Your task> Examine each line of the data, and copy the ones containing "plus".

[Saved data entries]
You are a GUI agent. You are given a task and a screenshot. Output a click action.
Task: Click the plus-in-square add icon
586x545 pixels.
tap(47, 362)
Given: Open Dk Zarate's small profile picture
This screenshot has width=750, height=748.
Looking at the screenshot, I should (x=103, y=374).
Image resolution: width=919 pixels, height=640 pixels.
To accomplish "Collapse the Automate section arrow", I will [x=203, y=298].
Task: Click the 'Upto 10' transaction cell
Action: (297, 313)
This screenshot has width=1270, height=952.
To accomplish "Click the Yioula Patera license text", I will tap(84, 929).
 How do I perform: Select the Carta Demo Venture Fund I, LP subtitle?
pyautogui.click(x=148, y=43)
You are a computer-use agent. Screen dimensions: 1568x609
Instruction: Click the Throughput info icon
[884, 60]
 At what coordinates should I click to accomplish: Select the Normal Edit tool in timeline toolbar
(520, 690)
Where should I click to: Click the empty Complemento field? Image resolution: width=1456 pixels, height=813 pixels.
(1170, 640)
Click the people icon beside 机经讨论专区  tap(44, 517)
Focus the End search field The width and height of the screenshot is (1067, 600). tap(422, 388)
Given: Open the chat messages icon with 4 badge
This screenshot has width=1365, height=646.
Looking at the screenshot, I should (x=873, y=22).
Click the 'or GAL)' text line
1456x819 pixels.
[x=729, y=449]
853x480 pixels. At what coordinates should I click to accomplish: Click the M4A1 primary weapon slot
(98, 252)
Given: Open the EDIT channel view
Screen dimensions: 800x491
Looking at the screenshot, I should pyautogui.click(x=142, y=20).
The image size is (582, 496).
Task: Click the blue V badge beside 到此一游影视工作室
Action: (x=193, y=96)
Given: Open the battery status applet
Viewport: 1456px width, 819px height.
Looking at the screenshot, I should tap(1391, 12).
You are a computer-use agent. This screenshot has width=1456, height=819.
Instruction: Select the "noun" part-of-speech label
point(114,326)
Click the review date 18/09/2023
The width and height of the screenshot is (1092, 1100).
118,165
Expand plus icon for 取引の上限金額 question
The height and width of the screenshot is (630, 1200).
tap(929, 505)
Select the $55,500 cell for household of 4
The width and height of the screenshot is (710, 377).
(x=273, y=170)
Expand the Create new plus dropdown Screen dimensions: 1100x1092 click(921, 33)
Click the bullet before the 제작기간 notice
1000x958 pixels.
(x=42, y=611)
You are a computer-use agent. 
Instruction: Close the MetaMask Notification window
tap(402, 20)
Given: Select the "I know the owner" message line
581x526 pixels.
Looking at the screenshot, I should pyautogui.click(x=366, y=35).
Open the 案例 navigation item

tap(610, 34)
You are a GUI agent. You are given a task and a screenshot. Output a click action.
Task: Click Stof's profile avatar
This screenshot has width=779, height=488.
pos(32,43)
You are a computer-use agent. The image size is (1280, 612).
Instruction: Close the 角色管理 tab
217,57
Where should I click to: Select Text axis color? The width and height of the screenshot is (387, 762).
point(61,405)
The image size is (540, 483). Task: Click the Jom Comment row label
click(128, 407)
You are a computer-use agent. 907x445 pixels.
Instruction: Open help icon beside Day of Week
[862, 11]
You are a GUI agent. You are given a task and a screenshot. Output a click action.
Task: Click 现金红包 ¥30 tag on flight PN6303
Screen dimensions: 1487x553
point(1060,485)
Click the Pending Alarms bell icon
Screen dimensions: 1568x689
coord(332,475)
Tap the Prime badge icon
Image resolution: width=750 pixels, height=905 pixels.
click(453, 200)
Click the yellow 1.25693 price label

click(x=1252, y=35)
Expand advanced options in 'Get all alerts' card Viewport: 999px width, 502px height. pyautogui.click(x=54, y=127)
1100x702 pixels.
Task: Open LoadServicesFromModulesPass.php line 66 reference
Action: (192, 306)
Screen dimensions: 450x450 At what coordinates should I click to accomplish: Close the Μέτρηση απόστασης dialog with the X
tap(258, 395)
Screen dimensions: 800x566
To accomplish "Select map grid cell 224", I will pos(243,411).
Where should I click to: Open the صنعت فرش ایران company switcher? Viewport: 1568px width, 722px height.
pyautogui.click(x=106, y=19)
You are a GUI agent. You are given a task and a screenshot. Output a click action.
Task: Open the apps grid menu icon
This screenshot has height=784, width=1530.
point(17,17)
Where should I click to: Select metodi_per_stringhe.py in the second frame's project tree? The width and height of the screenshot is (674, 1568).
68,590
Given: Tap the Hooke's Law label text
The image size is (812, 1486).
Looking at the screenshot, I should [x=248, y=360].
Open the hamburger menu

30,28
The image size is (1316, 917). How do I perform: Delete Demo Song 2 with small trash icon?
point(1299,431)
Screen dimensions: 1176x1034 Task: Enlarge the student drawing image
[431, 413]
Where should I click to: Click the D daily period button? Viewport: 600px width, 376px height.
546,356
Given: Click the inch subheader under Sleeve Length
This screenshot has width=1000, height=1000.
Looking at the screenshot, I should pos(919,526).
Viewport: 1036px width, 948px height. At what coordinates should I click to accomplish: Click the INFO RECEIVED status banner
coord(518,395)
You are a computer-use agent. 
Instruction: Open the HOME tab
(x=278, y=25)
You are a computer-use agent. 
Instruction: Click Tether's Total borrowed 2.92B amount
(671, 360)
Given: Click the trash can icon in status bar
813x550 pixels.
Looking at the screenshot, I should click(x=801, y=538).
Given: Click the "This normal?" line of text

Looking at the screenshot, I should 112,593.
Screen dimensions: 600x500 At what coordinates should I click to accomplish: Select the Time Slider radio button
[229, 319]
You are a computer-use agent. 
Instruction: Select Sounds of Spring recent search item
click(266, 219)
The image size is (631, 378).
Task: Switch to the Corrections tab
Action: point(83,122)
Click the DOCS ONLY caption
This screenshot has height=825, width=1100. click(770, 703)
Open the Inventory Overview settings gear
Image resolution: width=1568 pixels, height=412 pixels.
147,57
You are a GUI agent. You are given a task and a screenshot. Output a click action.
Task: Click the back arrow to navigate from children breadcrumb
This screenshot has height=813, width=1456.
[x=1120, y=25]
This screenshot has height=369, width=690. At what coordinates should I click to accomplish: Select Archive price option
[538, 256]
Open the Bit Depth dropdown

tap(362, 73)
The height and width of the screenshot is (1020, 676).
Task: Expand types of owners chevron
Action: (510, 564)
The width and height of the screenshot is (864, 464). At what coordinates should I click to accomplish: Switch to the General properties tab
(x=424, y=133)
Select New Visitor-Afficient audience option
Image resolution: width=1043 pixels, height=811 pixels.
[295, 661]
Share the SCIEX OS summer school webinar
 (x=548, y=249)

Answer space>
Task: Click the plus-in-square add icon
Expand plus icon for 取引の上限金額 question
Expand the Create new plus dropdown Screen dimensions: 1100x1092 click(921, 33)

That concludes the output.